En 1981, George Harrison publie Somewhere In England comme on remonte à la surface : un disque négocié, retouché, presque arraché aux bureaux en moquette. Au milieu de cet album schizophrène, « Save The World » surgit en contrebande, satire écologique avant l’heure et farce apocalyptique montée comme une mini-movie sonore. Écrite à Hana, sur Maui, le 24 février 1978, la chanson transforme l’alerte en sketch : bruitages, coupes franches, faux sourire… et, derrière, la peur au ventre d’un homme qui refuse de prêcher mais veut encore toucher un nerf. Des sessions avec Keltner, Willie Weeks ou Tom Scott à sa vie parallèle chez HandMade Films et l’absurde façon Monty Python, Harrison met en scène un monde qui continue de consommer pendant qu’il brûle.

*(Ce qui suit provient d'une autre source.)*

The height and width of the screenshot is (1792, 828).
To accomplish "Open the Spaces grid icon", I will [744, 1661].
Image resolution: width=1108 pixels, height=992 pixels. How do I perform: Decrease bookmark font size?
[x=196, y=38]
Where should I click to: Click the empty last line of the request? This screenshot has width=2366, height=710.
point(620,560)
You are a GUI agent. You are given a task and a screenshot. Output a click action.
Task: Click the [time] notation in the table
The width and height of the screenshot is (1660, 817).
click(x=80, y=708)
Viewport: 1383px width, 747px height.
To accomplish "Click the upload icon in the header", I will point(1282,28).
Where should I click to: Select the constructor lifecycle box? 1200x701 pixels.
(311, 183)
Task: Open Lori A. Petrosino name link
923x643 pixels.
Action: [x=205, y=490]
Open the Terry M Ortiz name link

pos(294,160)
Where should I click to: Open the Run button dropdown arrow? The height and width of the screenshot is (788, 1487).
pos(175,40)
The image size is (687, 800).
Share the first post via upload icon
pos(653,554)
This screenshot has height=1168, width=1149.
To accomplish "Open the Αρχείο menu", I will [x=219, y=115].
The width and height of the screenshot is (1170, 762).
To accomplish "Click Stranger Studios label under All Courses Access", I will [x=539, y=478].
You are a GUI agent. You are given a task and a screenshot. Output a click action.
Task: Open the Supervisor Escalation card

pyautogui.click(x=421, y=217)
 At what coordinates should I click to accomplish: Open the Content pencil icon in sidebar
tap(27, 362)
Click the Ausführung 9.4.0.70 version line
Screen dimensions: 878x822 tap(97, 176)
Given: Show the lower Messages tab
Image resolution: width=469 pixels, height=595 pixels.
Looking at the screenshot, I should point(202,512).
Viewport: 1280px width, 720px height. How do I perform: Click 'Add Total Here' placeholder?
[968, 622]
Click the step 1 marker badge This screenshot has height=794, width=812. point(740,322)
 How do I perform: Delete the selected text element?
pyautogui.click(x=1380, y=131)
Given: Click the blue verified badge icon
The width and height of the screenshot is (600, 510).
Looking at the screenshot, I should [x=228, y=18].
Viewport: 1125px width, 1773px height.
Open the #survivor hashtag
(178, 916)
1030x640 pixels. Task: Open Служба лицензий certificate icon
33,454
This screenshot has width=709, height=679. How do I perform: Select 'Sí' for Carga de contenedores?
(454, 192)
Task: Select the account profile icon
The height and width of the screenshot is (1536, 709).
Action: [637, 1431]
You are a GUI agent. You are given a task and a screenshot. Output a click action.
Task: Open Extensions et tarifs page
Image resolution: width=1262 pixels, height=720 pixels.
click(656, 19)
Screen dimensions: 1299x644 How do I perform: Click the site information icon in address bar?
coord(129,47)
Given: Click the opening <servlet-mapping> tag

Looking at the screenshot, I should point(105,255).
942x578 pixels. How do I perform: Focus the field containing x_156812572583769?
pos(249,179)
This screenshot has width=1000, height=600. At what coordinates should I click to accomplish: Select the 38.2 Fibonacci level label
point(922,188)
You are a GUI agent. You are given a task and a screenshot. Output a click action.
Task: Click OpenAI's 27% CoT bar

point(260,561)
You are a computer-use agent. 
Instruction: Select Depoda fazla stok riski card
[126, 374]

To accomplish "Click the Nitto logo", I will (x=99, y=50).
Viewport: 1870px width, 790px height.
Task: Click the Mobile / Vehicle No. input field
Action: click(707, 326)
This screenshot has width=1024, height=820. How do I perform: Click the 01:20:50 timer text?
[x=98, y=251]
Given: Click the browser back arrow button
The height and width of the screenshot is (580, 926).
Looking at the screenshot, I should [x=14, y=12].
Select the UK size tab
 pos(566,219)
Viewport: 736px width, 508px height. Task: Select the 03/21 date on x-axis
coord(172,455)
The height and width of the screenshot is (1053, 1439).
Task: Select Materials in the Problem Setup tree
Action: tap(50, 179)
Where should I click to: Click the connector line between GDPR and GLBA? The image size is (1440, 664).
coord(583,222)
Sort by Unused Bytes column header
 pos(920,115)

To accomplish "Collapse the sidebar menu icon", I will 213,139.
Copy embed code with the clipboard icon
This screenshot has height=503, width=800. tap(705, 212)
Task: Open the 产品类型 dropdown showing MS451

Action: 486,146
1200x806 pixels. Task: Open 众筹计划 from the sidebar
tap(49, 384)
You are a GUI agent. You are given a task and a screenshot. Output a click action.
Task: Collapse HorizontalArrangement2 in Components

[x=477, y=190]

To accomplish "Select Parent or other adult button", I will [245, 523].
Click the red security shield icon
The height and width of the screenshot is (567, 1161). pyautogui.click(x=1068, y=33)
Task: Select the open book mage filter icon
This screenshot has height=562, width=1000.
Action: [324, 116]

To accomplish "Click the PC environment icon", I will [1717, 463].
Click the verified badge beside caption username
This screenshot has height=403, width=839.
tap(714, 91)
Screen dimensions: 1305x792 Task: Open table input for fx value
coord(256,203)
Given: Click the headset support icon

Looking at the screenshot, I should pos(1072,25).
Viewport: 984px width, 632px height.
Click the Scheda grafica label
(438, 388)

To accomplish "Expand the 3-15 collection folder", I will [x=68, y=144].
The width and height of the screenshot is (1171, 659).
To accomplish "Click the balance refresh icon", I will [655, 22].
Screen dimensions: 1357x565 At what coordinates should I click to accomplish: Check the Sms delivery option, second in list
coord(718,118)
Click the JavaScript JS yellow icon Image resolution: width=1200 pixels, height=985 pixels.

Puis le morceau connaît une seconde vie : appel de Greenpeace, version plus rock, et, plus tard, la démo acoustique exhumée en 2004 qui retire l’armure et laisse la tristesse à nu. Pourquoi ce rire nerveux résonne-t-il si fort en 2026 ? On rembobine l’histoire, et on écoute ce que la blague essayait de nous dire.